I have an extra QFP208-PGA168 I can send you. It is missing the N/C pad, but that shouldn't matter any. Alternately, you can send me your CPU and I can solder it on for you. The primary disadvantage of this type of interposer is the height. In the photo below, you can see the pins on my secondary interposers are on a soldered socket, which adds to the seated height of the CPU. This added height will make it difficult or impossible to use a Z-clip, depending on how flexible your Z-clip is. A Z-clip is used for clipping on heatsinks to a socket 3, one which has the Z-clip tabs (not all of them do).

The attachment taller_QFP208_to_PGA168_interposer_1.JPG is no longer available
The attachment taller_QFP208_to_PGA168_interposer_2.JPG is no longer available

Plan your life wisely, you'll be dead before you know it.

Reply 36 of 36, by feipoa

User metadata
Rank l33t++
Rank
l33t++

I checked to see if the FSB-dependence on branch prediction (BTB) was motherboard specific. Recall that BTB worked in GLQuake on the UUD motherboard at 45 MHz FSB (3x45), but not at 50-66 MHz. I have setup a Lucky Star LS-486E Rev:D (aka, "LSD") with mostly the same hardware used in the UUD board. This board:

The attachment LSD_60-66_MHz_FSB_test1.JPG is no longer available
The attachment LSD_60-66_MHz_FSB_test2.JPG is no longer available

Consistent hardware between the UUD and LSD motherboards were: Cyrix 5x86-120-CPU-B, 64 MB EDO stick, Matrox G200, Voodoo2-12 MB, and a 3C515TX ethernet card. On the LSD, I could not get ESS ES1868 sound working in Windows 95, so I had to use a different sound card (YMF-719 based). I am using a CF card on the LSD board, whereas on the UUD board, I used a mechanical HDD. LSD used 8 ns 256K, whereas USD used 10 ns 1024K cache.

On the LSD, I could not get ISA sound to function when the FSB was set to 66 MHz. As such, I ran GLQuake w/out sound. With BTB enabled, GLQuake ran fine. I tested it for 1 hr. Next, I tested the LSD at 2x60 with sound working; GLQuake ran fine for an hour with BTB enabled.
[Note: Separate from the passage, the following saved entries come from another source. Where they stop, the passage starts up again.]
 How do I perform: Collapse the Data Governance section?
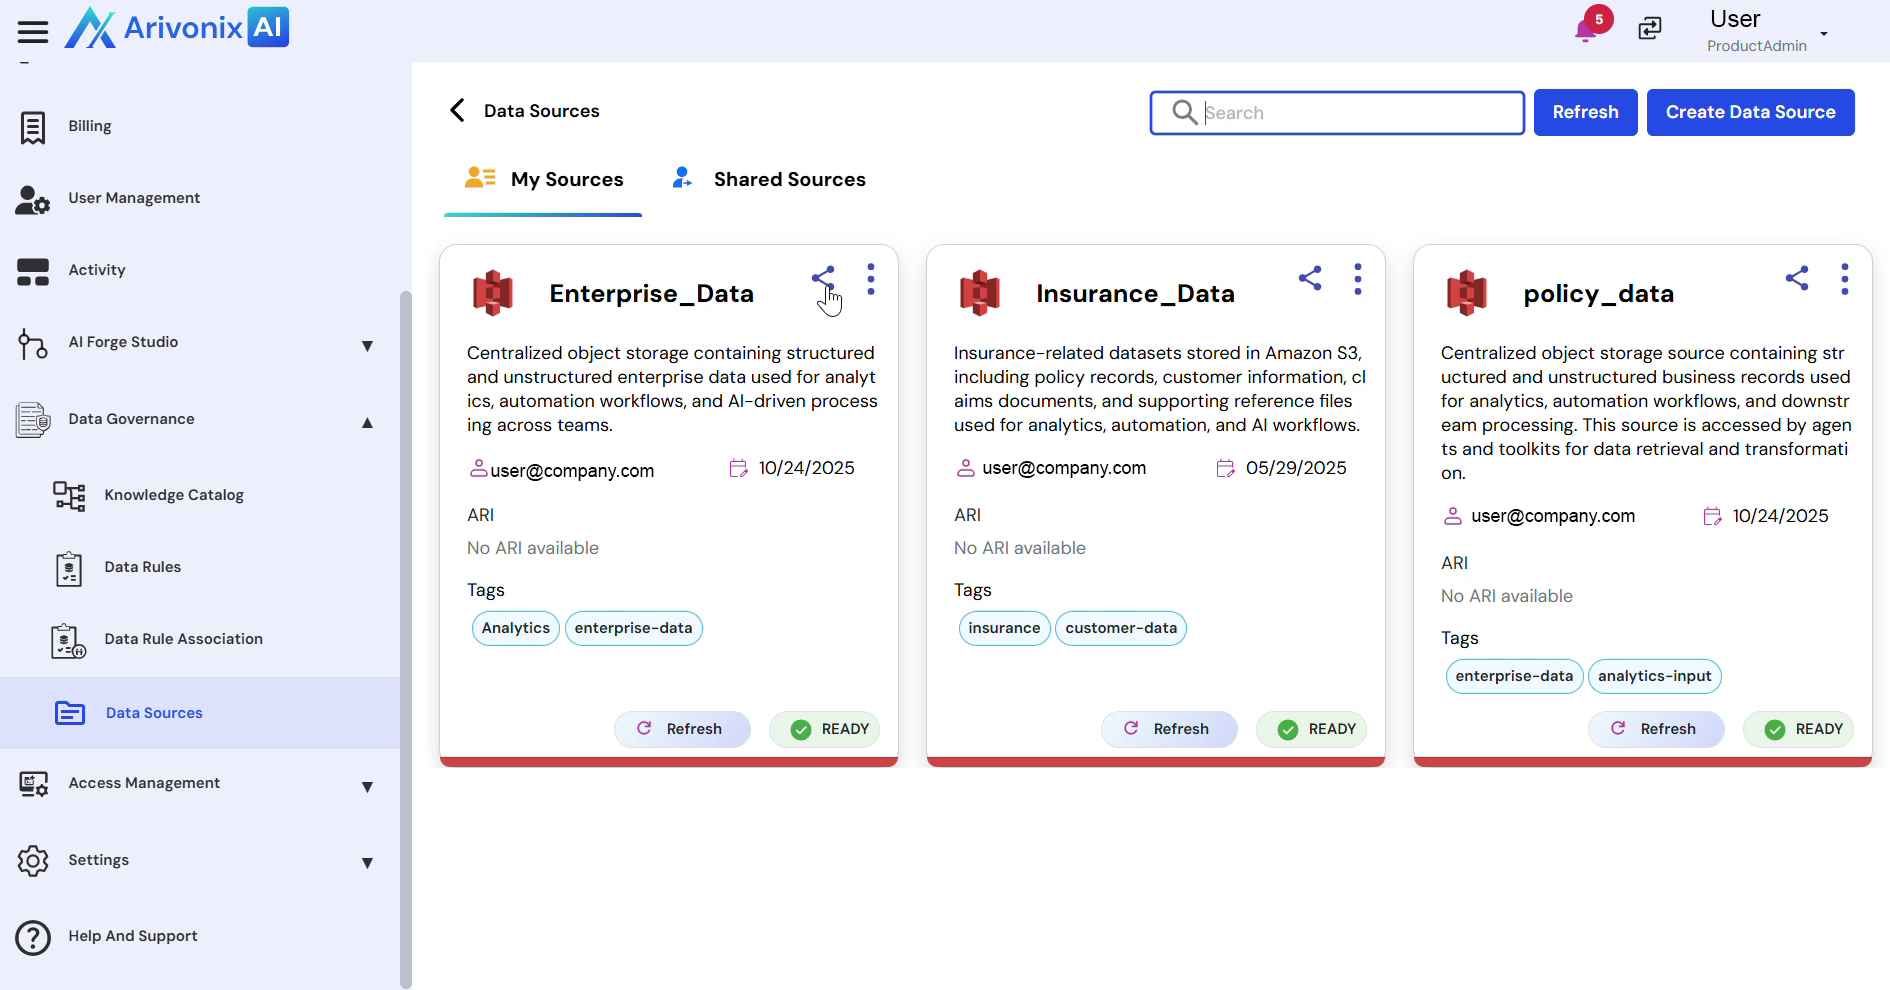tap(367, 422)
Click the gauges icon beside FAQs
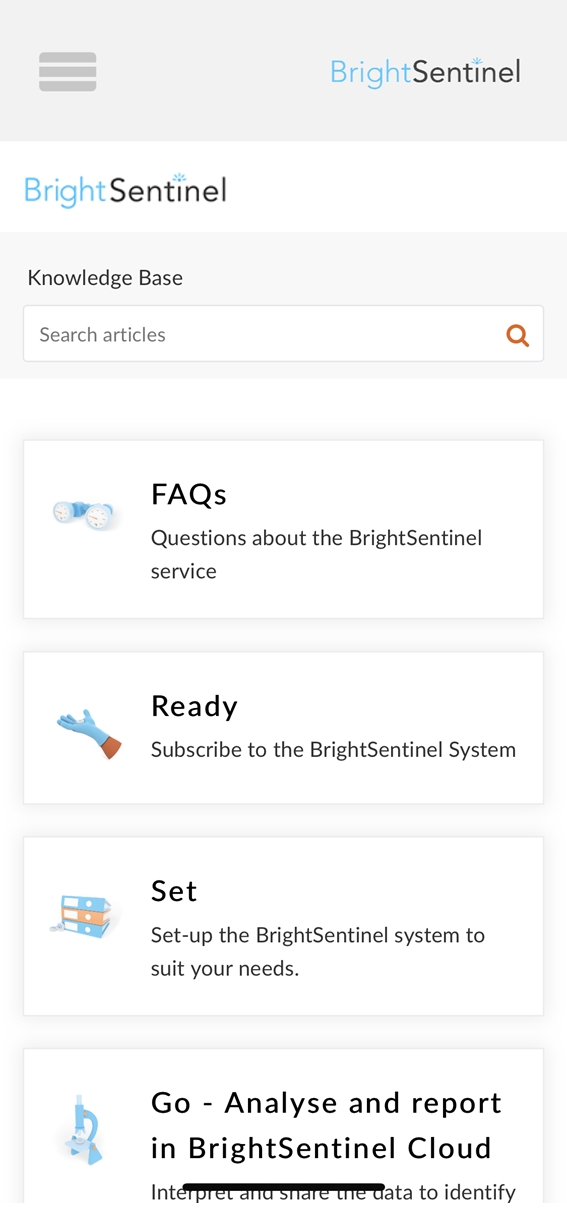Viewport: 567px width, 1215px height. [85, 515]
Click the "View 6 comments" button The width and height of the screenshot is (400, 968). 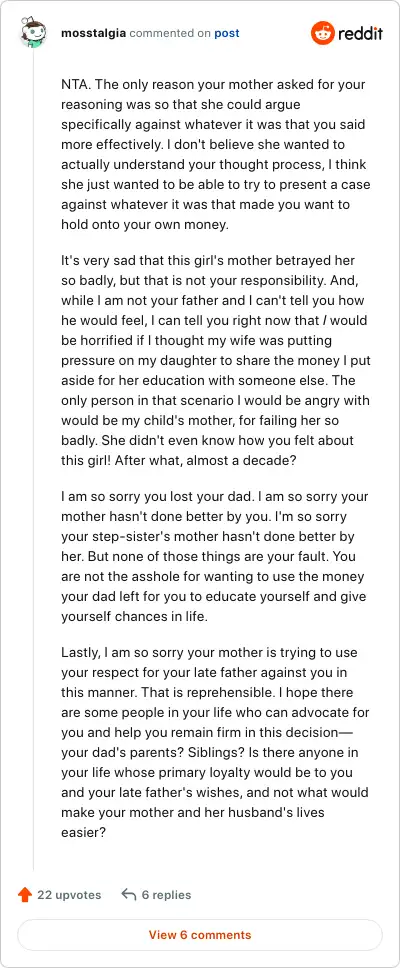[x=200, y=935]
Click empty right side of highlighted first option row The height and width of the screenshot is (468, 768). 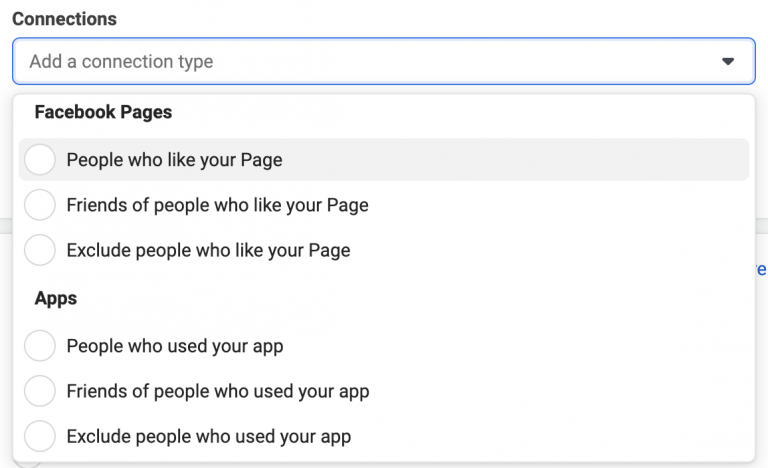[x=600, y=159]
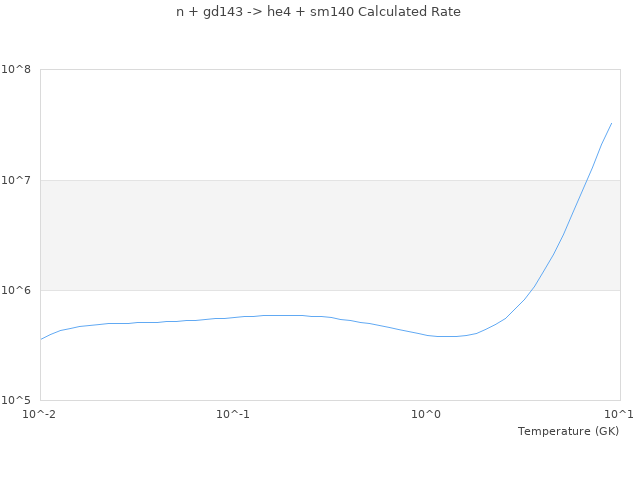Screen dimensions: 640x480
Task: Click the 10^1 x-axis tick label
Action: (620, 414)
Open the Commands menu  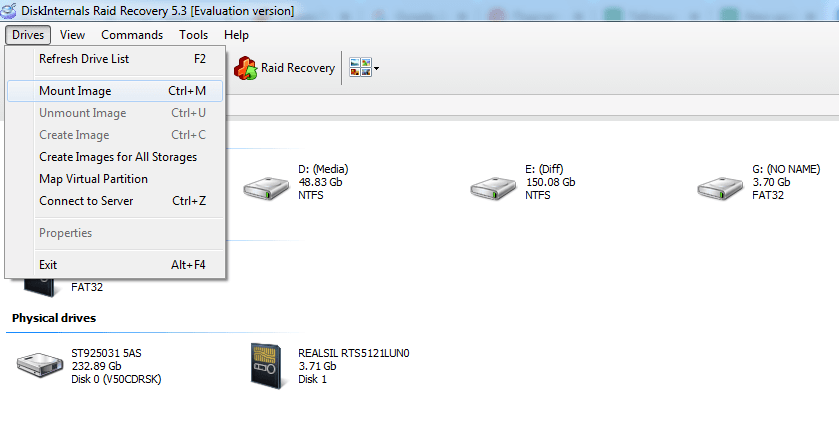pyautogui.click(x=132, y=35)
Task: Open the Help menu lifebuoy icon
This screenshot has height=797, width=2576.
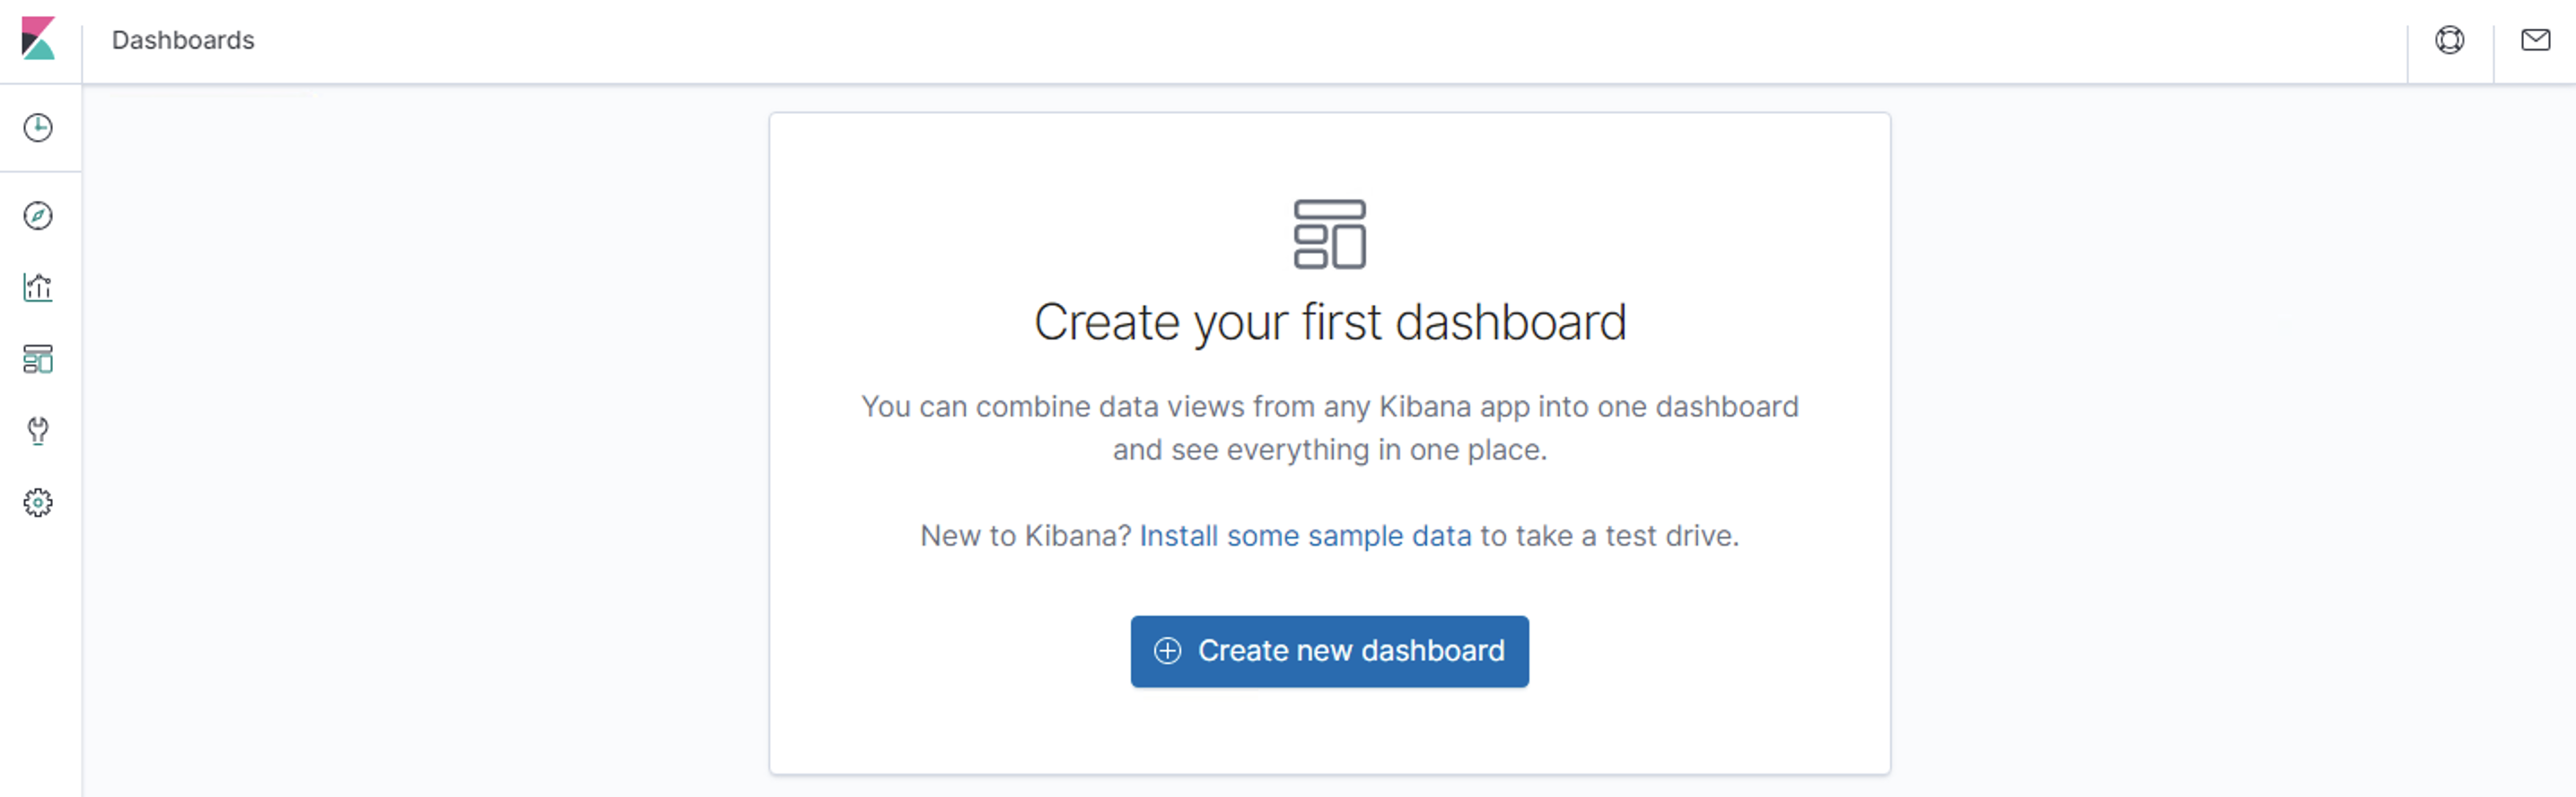Action: pyautogui.click(x=2449, y=40)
These results suggest there is a motherboard, chipset, or BIOS (timing) factor which is limiting Branch Prediction from working on the UUD board at 50-66 MHz. Whatever this factor is, it was only apparent with FSB >=50 MHz. Considering that the time it takes GLQuake to crash at 50 MHz is much longer than at 66 MHz, does this point to a GLQuake-specific timing issue? I'm not sure how to further diagnose the issue without investing much time and effort with a logic analyser. I did fiddle with the BIOS timings quite a bit already.

I want to point out that Quake 2, on the other hand, worked well with BTB on the UUD board at 2x66. For Quake 2, it is FP_FAST which must be disabled (at any FSB). The game Turok also will not work with FP_FAST. Not having FP_FAST is a larger blow to performance in most Windows 3D games compared to BTB.

The inability to get ISA sound working on the LSD board at 66 MHz rules out its use as a replacement board for this system. I will either settle on 2x66 with a note to disable BTB before running GLQuake, or set the system to run at 3x45 or 3x46.

Plan your life wisely, you'll be dead before you know it.